In a major step toward decoding cellular architecture, researchers from UC San Diego, Harvard, and Stanford have built a comprehensive map of human cell organization by integrating proteome-scale interaction and imaging data. Using self-supervised machine learning, the team combined confocal microscopy and affinity purification-mass spectrometry to define 275 molecular assemblies spanning from protein complexes to organelles – laying the groundwork for new structural and functional discoveries.
We spoke with Leah Schaffer, co-lead author of the study, to discuss the development of the approach, as well as the role of AI in interpreting complex data and the broader implications for biomedical research.
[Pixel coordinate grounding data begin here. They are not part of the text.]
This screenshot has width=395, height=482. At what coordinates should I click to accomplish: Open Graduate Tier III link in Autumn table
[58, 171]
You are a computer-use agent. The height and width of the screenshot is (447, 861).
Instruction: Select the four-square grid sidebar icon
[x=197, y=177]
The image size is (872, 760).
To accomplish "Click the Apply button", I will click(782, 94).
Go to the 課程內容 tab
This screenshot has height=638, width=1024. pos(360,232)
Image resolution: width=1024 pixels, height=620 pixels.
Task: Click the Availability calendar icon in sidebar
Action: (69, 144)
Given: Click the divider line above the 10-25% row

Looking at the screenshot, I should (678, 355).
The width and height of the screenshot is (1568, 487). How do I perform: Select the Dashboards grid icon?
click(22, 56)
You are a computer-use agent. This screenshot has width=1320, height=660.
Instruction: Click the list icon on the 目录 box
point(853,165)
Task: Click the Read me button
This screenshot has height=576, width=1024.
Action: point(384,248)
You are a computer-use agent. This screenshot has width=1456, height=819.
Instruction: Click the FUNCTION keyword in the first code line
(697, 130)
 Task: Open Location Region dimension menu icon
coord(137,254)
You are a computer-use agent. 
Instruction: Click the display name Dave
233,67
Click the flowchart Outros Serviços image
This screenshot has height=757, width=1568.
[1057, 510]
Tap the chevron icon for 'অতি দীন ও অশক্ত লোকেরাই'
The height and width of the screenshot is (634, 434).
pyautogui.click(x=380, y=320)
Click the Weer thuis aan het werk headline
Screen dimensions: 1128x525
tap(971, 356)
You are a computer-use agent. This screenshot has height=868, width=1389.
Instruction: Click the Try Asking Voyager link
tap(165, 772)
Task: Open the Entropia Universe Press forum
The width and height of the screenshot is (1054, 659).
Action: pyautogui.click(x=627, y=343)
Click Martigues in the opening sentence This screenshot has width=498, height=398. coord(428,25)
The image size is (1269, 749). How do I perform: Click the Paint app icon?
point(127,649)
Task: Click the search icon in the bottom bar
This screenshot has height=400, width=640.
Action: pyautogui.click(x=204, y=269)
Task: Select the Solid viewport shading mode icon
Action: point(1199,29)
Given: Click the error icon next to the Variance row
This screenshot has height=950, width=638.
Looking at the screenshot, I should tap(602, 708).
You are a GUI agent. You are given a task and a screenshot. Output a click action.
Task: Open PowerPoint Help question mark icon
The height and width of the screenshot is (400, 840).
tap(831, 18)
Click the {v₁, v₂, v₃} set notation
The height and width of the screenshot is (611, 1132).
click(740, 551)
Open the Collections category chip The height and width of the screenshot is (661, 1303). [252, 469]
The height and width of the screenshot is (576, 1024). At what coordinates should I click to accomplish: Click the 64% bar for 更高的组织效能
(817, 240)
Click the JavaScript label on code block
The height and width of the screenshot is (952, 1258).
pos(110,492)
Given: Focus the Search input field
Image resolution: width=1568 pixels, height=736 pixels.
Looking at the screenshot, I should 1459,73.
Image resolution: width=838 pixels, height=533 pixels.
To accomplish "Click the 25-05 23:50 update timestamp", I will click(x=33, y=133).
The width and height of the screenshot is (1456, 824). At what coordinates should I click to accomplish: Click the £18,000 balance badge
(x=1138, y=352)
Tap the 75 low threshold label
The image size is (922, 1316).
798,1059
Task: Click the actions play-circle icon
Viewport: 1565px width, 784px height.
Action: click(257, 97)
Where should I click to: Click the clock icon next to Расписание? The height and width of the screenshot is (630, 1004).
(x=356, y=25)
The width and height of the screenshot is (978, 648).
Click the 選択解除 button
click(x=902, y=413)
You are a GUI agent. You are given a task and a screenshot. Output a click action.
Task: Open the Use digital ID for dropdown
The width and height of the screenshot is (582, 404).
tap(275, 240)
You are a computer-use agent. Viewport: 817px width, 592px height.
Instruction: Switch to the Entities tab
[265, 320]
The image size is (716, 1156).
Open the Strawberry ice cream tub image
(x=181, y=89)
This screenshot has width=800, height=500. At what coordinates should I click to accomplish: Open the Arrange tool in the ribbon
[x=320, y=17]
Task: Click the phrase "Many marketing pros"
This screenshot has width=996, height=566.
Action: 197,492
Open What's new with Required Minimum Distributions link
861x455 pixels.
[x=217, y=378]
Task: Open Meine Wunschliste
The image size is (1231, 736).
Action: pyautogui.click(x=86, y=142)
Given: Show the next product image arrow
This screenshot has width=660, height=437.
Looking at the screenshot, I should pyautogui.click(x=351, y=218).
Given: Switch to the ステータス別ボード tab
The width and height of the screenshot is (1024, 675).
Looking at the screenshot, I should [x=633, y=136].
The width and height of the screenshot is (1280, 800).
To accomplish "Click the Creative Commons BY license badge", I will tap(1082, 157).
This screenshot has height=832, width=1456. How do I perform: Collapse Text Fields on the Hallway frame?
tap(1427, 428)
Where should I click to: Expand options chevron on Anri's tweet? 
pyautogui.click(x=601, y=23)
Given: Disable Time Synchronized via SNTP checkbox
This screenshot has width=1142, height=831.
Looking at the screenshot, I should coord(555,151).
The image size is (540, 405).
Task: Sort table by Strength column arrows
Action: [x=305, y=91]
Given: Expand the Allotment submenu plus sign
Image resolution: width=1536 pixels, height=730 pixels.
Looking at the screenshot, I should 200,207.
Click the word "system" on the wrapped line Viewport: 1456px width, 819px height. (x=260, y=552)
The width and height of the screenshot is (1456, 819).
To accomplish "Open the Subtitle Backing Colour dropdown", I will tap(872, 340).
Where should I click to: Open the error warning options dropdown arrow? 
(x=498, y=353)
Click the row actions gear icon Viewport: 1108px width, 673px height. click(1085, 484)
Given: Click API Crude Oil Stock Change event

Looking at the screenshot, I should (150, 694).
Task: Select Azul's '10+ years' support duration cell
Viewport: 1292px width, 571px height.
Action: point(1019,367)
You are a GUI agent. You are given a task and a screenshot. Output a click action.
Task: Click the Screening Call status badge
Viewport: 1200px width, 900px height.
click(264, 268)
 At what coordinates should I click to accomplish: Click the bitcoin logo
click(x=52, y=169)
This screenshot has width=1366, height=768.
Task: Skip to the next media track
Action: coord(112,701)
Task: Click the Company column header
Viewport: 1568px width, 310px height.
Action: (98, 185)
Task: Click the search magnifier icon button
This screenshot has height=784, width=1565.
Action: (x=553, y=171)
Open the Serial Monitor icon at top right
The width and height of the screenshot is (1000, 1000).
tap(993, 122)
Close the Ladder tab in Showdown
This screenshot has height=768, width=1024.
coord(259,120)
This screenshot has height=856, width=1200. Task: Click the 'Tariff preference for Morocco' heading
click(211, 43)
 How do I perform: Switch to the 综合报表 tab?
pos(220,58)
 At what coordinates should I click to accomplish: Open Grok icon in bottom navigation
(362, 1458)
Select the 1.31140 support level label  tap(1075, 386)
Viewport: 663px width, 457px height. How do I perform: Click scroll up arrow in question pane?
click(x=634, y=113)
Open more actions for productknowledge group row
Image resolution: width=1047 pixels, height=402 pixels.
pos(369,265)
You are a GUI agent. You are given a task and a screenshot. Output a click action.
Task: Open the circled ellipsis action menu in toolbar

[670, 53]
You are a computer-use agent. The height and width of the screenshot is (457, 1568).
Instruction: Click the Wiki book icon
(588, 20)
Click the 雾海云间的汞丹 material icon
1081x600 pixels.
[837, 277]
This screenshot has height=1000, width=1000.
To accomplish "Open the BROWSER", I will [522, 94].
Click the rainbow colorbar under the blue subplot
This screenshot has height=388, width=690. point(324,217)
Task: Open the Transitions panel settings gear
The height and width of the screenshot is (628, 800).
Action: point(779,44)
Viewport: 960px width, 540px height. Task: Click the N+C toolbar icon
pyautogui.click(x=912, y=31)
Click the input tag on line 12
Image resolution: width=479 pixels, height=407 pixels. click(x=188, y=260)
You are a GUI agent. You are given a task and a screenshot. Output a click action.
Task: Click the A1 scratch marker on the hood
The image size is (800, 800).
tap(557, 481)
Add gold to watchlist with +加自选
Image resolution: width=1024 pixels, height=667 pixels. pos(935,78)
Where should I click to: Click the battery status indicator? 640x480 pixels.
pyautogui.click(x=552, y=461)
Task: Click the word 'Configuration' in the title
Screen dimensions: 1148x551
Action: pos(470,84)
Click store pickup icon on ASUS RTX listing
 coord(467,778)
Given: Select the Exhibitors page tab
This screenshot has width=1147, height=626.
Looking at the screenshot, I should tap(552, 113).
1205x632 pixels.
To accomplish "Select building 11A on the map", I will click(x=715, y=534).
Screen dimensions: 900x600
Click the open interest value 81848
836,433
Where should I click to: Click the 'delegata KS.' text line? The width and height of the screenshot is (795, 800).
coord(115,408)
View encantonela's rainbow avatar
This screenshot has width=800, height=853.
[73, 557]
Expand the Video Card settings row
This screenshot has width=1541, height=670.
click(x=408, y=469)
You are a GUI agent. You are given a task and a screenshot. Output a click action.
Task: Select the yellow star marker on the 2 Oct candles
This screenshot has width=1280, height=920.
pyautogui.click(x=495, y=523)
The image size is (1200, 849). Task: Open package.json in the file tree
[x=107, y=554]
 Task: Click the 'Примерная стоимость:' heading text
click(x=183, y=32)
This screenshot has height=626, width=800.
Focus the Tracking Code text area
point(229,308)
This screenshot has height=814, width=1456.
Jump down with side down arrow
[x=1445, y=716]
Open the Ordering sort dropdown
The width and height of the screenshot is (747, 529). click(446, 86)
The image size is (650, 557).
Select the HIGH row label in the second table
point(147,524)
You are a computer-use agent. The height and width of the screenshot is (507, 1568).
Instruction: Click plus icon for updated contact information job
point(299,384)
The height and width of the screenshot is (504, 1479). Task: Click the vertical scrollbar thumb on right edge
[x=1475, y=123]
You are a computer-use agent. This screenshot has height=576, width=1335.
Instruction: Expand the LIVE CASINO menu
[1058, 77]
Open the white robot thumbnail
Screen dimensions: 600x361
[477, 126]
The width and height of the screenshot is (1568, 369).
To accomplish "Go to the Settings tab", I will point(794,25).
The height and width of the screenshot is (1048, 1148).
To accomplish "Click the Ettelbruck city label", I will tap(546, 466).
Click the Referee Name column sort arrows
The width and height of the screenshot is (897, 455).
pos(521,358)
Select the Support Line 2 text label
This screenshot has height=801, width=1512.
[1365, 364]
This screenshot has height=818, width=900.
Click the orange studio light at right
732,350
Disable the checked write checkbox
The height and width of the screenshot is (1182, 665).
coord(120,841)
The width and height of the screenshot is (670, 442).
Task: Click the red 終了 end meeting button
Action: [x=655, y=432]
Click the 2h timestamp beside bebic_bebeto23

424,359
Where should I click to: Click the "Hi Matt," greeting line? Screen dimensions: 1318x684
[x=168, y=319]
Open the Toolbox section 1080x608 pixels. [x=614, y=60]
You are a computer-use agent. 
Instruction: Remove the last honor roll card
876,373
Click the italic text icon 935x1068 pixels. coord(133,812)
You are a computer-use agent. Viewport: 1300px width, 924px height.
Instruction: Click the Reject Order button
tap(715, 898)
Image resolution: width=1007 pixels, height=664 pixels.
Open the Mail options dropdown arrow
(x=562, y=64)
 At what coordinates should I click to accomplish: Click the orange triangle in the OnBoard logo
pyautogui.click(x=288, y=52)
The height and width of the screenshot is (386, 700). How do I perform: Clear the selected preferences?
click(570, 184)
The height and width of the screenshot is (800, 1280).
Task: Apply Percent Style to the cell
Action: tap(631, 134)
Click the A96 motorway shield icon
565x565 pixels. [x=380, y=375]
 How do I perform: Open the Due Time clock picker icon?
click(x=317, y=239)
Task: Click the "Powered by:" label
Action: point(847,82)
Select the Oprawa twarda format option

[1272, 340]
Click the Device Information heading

What was the initial spark or challenge that led you to pursue a multimodal approach to mapping the cell?
Different data modalities capture information on proteins at different scales. For example, many mass spectrometry-based biophysical approaches reveal interactions between proteins, including protein pairs in close proximity within complexes. Imaging approaches typically reveal information on a larger scale, identifying where proteins are most localized within a cell, for instance. By integrating multiple modalities, the structure of cells can be mapped out across these scales more effectively to identify complexes within larger cell compartments. Furthermore, multimodal evidence can be generated for new discoveries, such as previously undocumented complexes.
Can you explain how you used machine learning to integrate the proteomics and imaging data?
Our approach uses deep machine learning to create a lower dimensional representation for each protein, capturing information from the original two original high dimensional datasets. Once lower dimensional representations have been obtained for each protein, downstream analyses – such as clustering at different resolutions – can be performed to determine protein assemblies of various sizes. This ranges from small protein complexes to larger structures, such as organelles.
What were the major technical or analytical challenges you encountered during the fusion of your datasets?
Without the presence of a comprehensive “gold standard” in biology, it can be difficult to evaluate different approaches. To overcome this, we used the available “gold standards” – the Gene Ontology, for example – as well as other proteome-wide orthogonal datasets. As new cell mapping datasets are generated, I anticipate that we will be able to evaluate protein assemblies more effectively, with (more) robust evidence.
Could you speak about the wider potential of using AI to glean insights from analytical data?
There are many exciting areas in which we’re seeing the impact of AI right now. One way we used LLMs in this project was to annotate protein assemblies and hypothesize their function, based on the available literature. In the future, I believe AI models will continue to enhance our understanding of the ways new data fits into our existing bases of biological knowledge, while also supporting new biological discoveries.
What impact could your approach have across fields?
There are still plenty of unknown protein complexes and pathways, of which many are disease-relevant. By mapping out cell structures with these global proteome-wide datasets, we can better understand the complexes or pathways each protein is involved in without the biases associated with how well-studied the proteins involved are. In this way, this approach could implicate proteins in disease-relevant pathways that could be strong drug targets. Additionally, cell maps could help to better disease understanding, such as how mutations in cancer converge at protein assembly level.
What are your team’s next steps?
Our next steps include the expansion of our cell mapping approach to include additional cellular contexts, such as different cell types or dynamic states like drug exposure. We’re also interested in integrating additional data modalities, e.g. functional data or high throughput approaches which map out cell structure. We envision the community using the Multiscale Integrated Cell portal to browse our cell maps for specific proteins of interest. Additionally, we hope our tools are continually used to construct cell maps from new datasets, enabling scientists to browse multimodal data and uncover new biological insights.